Uno sente la canzone più youtubbata dell’anno e percepisce quanto leggete sopra. Capisce dov’è che Francesco Totti voleva andare a parare
Si perché, diciamocela tutta, lui è diventato un’icona pop. Io sono convinto che, se l’avesse visto la buonanima di Andy Warhol, ci avrebbe fatto una serie di ritratti.
O meglio, in giro per Roma i ritratti già ci sono. Ma non li ha dipinti Warhol.
Esempi?
Si, perché – “Ah Francè” – è la cosa più mediatica e di massa che, attualmente, si può trovare in Italia.
Pare possibile che il mondo del cinema non se ne accorgesse?
“Speravo de morì prima” non è solo la classica serie da divano e popcorn, mentre la donna che ami prima ti guarda perplessa, poi si appassiona.
È una serie che mette a nudo le insicurezze e i limiti di noi maschi. Dalle immagini si evince il dramma esistenziale dell’uomo che ha paura di sentirsi solo. Di uscire dal muro.
Noi maschi siamo fatti così.
Abbiamo paura del dopo, non sappiamo cosa fare. Ci piace vivere così, legandoci per sempre a qualcosa – o qualcuno – e non vogliamo abbandonarlo. Ci sentiamo bertolosi, abbiamo paura.
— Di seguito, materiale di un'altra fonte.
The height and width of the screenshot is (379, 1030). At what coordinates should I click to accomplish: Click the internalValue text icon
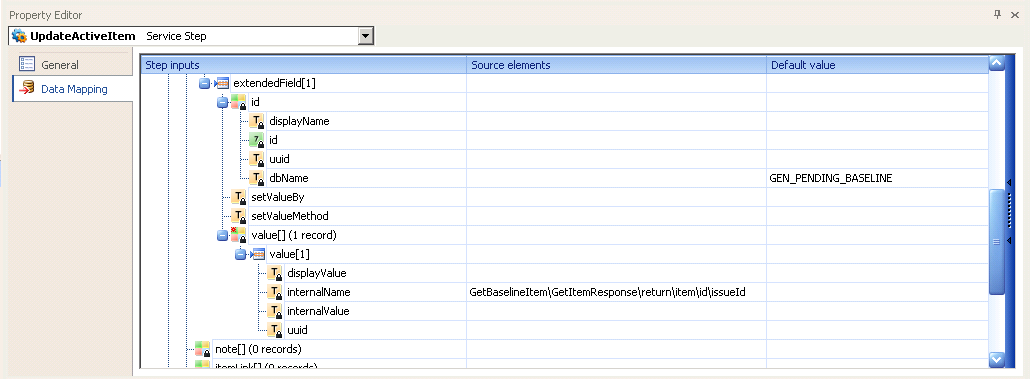[275, 311]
L’insicurezza di noi maschi, appunto. Emblematica quando dobbiamo prendere una decisione, anche la più banale. Non riusciamo a decidere quale maglione comprare, figuriamoci se dobbiamo decidere di finire una carriera calcistica durata 25 anni.
Figuriamoci poi se ti chiami Francesco Totti da Porta Metronia, Roma.
Stavolta, però, questo dramma non è stato trattato dallo studio di psicologi e sociologi.
È un racconto pop. Più vicino a Boris che ad un film di Bergman. Si può anche ridere di un dramma umano. Ci si può scherzare, si può raccontare anche di una famiglia come quella del pupone, capitanata da un padre silenzioso (Tu sei come quello: Siete ‘na famiglia de muti). Per un padre silenzioso, c’è una madre straripante – una che arriva anche a camuffare la voce per insultare Spalletti e la dirigenza, fra le frequenze delle radio romane.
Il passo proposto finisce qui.